Decree 1391 not only violates Laws and Codes, but above all the Constitutional text, approved by the majority of the Ecuadorian people on 28 September 2008. The new Constitution, applauded at international level because it sets out a progressive constitutional text, establishes a series of Nature rights, Water rights and rights of the People, that have been violated by this Decree.

And what if mangroves were to become extinct?

The Ancestral Peoples of the Mangrove Ecosystem live in an intimate relationship with their natural ecosystem which is their source of sustenance and life. The ecosystem not only benefits local communities but fulfils essential ecological functions for the planet. The terrible scenes of the Asian tsunami (December 2006) should be remembered when, after felling the natural protective barrier and windbreak curtain formed by mangroves, entire villages were wiped out and thousands of people killed or seriously injured, not to mention the enormous damage done to material goods.

Mangroves are also important in desalinization of waters entering the continent, enabling land to be used for agriculture and therefore for food production which, together with fish and shellfish – that shelter among the mangrove roots during spawning and the larval stage – are our population’s main source of food.

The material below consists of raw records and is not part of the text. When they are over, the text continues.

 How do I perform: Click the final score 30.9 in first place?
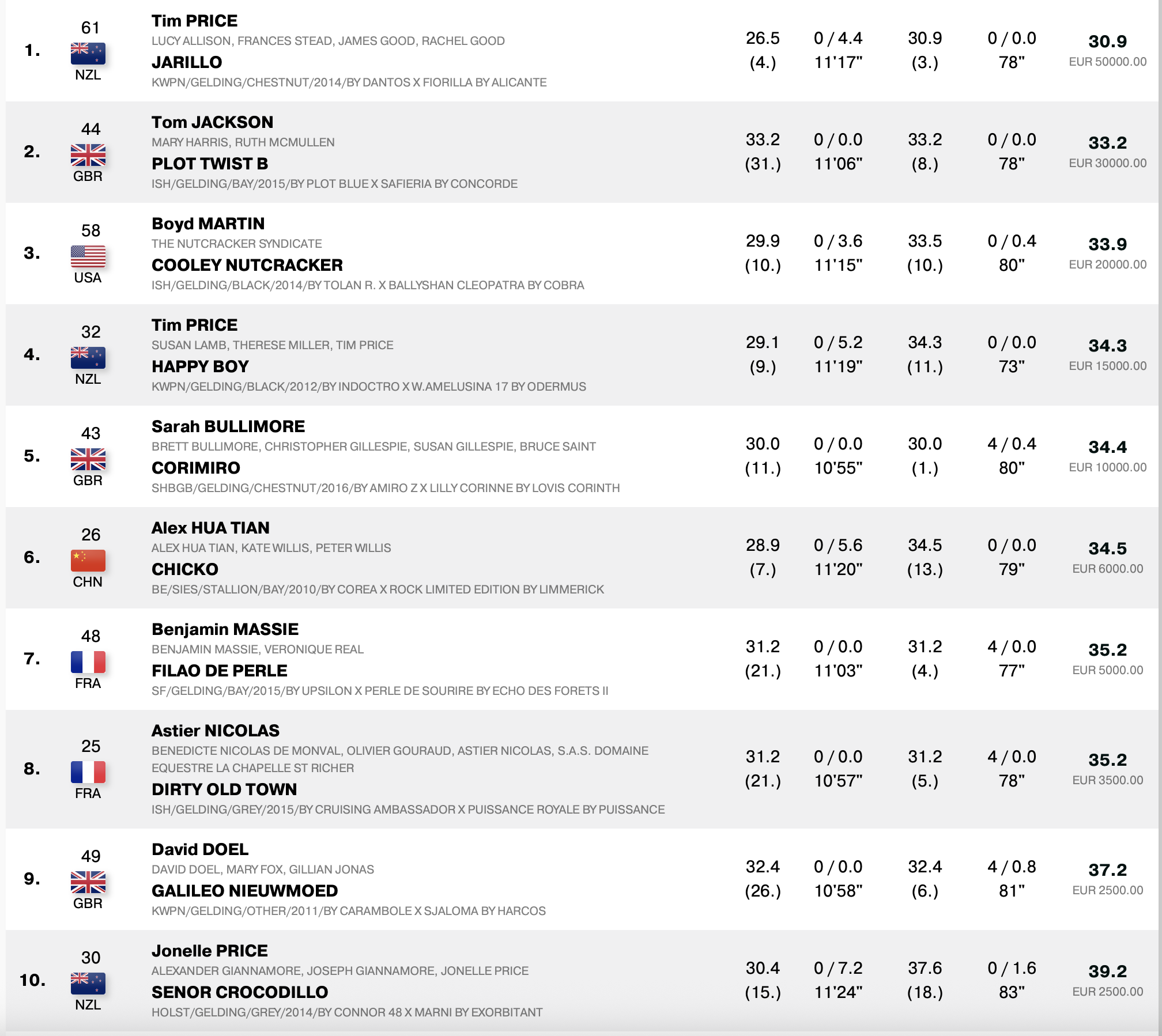[1107, 41]
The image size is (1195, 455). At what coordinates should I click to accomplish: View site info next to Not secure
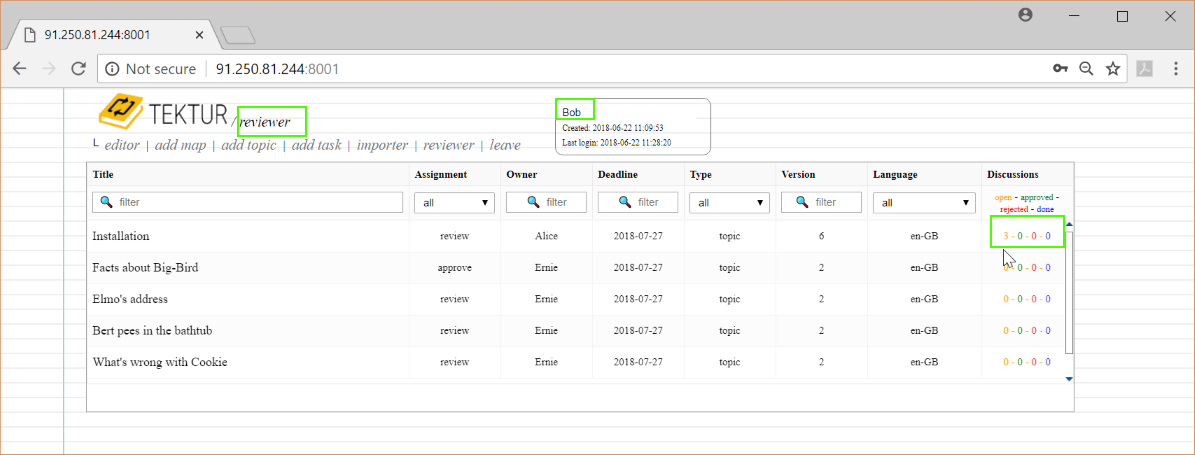pos(112,69)
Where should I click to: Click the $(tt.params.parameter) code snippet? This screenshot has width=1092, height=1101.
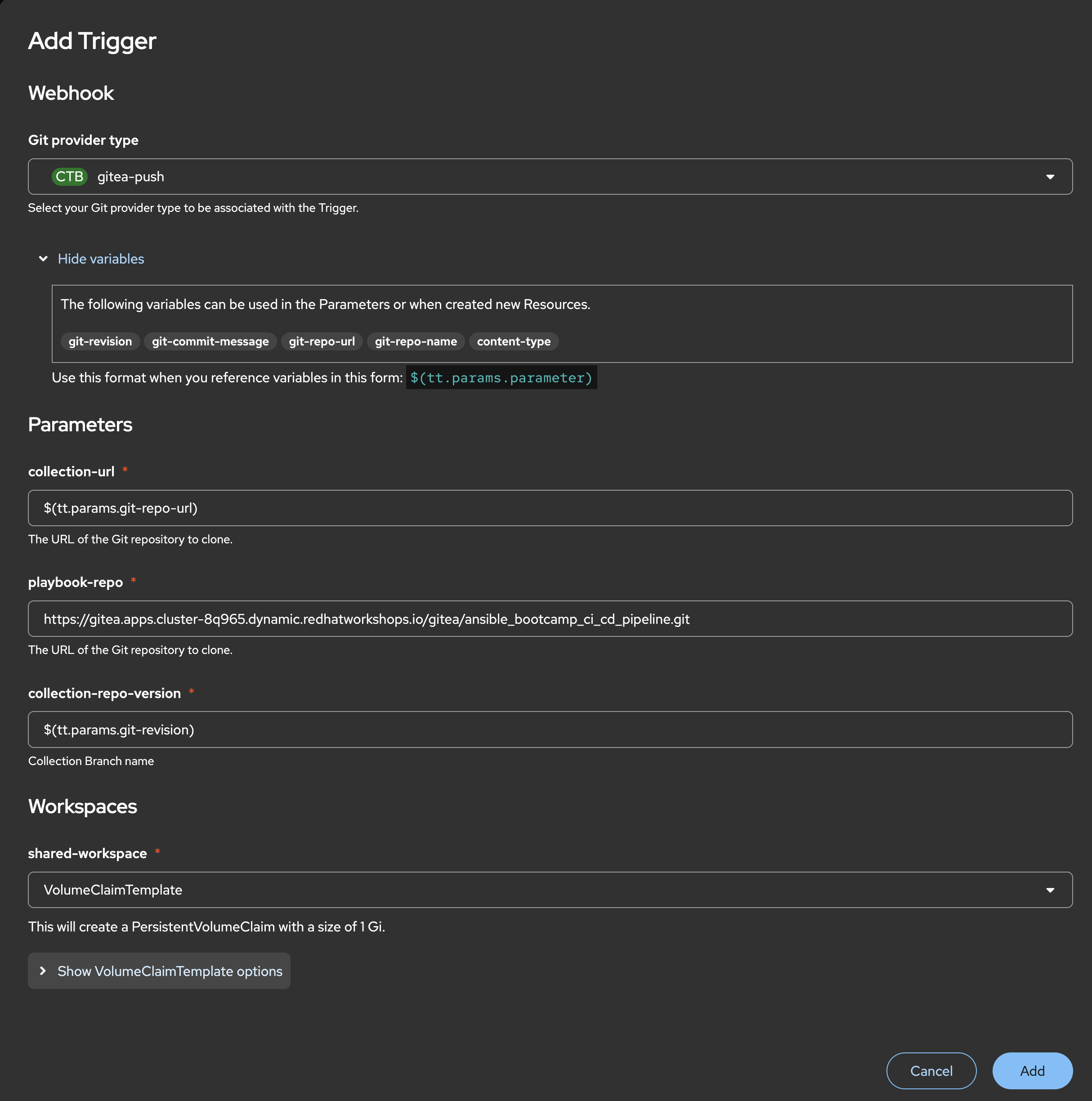click(501, 378)
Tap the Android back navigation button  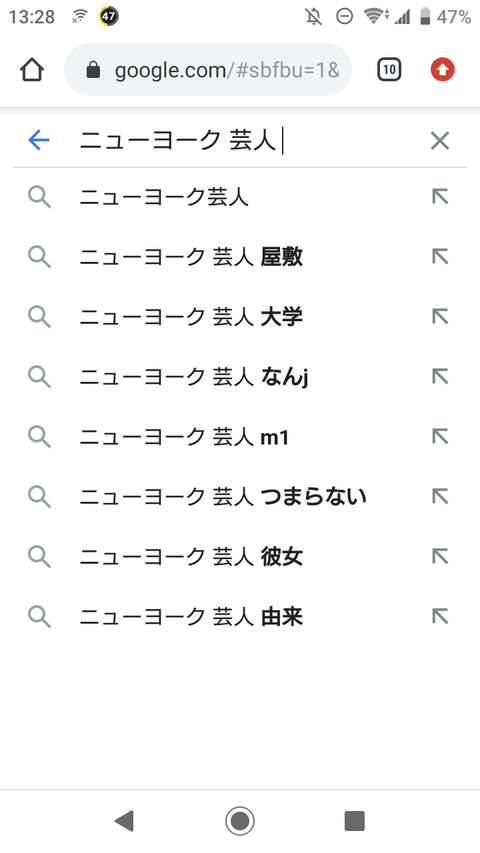(x=125, y=820)
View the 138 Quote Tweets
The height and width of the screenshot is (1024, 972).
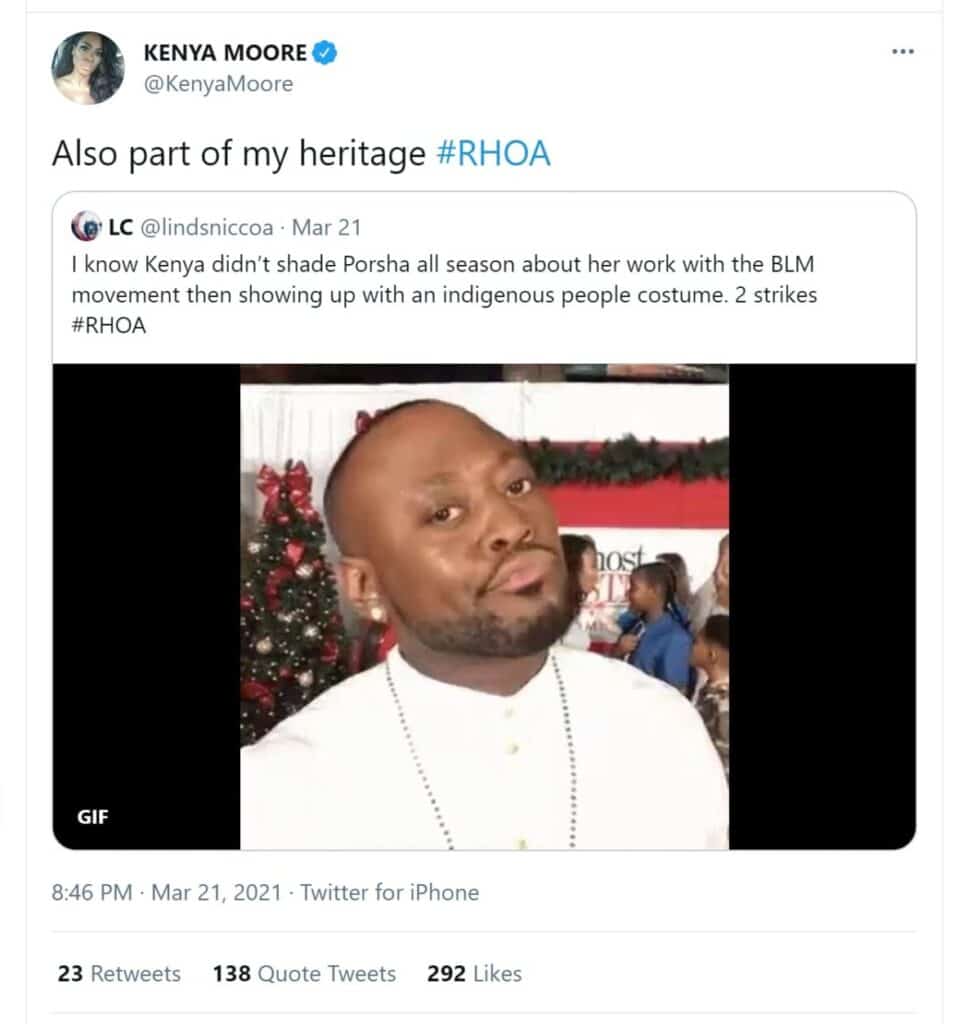coord(304,973)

Our food sovereignty would be seriously affected by the privatization of our coasts and their handing over to the shrimp industry, because the fantastic crustacean it produces is solely aimed at feeding the North, given that farmed shrimps are not consumed in the producer countries: they are export goods.

Standing mangrove ecosystems feed our population and generate decent jobs for local communities who day by day have seen the fish, crab and shellfish banks decrease. Their natural habitat is disappearing at the speed of the mechanical arm of a digger that in just a few days transforms a rich and lush thousand-year old mangrove into a shrimp pond.

The ancestral peoples of the mangrove ecosystems demand the abolition of Decree 1391 and penalization of the shrimp farm industry that has usurped mangroves, a fact that has been recognized in this same Decree. This demand is set out in the Manifesto of the Ancestral Peoples of the Mangrove Ecosystem against the Regulation and Certification of the Captive Shrimp Industry.